Renta 4 : European stock markets open almost flat (Eurostoxx futures -0.2%, S&P futures 0%), on a day in which the main reference will be the US March inflation data (2:30pm). The market expects further moderation in headline CPI (5.1%e vs 6% year-on-year), but a rebound in core CPI (5.6%e vs 5.5% previously) after five consecutive months of decline from a peak of 6.6%. We will see its impact on the +25bp hike probability (to 5%-5.25%) at the May 3rd Fed meeting, around 70% after Friday’s strong employment report.
In addition, the minutes of the last Fed meeting, in which the Fed chose to hike 25bp in a context of strong financial instability after the failure of several regional banks in the US, will be released today. We will see if they quantify in any way the impact of the tightening of credit conditions in the wake of the financial turmoil, which according to Powell could amount to a 25bp hike and according to the analyst consensus could rise to 150bp, doing part of the Fed’s job.
In Japan, producer prices in March moderated to +7.2% (vs +7.1%e and +8.3% previously).

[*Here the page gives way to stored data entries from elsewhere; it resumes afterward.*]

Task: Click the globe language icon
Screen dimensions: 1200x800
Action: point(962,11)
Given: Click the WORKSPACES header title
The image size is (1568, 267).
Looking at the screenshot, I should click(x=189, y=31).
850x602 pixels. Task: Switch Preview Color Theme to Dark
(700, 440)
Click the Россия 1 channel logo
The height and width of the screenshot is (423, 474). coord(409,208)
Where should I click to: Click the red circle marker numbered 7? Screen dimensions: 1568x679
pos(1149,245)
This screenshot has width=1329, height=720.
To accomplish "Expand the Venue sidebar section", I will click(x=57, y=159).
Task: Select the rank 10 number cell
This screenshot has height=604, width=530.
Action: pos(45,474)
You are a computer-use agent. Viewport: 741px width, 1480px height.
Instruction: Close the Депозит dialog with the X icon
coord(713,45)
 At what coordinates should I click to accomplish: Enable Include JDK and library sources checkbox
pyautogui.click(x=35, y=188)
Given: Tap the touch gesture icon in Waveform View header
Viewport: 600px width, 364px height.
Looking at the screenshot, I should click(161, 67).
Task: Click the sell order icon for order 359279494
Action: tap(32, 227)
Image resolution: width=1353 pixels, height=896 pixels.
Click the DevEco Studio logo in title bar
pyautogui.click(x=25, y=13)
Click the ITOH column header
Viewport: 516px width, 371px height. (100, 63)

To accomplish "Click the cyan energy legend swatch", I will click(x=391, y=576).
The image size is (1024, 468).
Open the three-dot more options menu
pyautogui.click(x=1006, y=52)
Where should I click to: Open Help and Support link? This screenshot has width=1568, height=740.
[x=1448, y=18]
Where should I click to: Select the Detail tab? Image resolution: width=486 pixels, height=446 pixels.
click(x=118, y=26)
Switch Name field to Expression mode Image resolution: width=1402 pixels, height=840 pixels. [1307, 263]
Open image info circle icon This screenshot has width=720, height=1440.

On the other hand, yesterday the IMF stated that it is too early to consider financial instability as over, even though the safety nets implemented by central banks and regulators have brought some calm back to the markets. The IMF expects a negative impact on credit conditions and, by implication, on economic growth. In this context, the IMF yesterday slightly cut global growth forecasts to +2.8% in 2023 and +3% in 2024 (-1 tenth in both cases with respect to January’s estimates) vs +3.4% in 2022.